The 1969 Masters Tournament was the 33rd Masters Tournament, held April 10–13 at Augusta National Golf Club in Augusta, Georgia.

George Archer won his only major championship, one stroke ahead of runners-up Billy Casper, George Knudson, and Tom Weiskopf. Third round leader Casper was five over-par after ten holes in his final round, then regrouped with three birdies but needed another. Weiskopf was tied for the lead until a bogey at 17, and future champion Charles Coody bogeyed the final three holes and finished two strokes back. Casper would win the title in 1970 in a playoff and Coody would win in 1971.

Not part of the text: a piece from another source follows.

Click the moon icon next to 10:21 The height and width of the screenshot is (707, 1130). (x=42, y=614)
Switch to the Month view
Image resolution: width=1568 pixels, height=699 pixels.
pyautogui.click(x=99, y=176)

This was the last Masters that Ken Venturi participated in, and he missed the cut by twelve strokes. As an amateur in 1956, Venturi led after 54 holes but finished runner-up to Jack Burke Jr. Burke made the cut at the Masters for the final time in 1969 and finished in 24th place. Past champions were noticeably absent from the leaderboard this year, as Burke tied for the best finish with three-time winner Jack Nicklaus.

It was Archer's third Masters and his only top ten finish at Augusta; his next best result was tied for eleventh in 1981.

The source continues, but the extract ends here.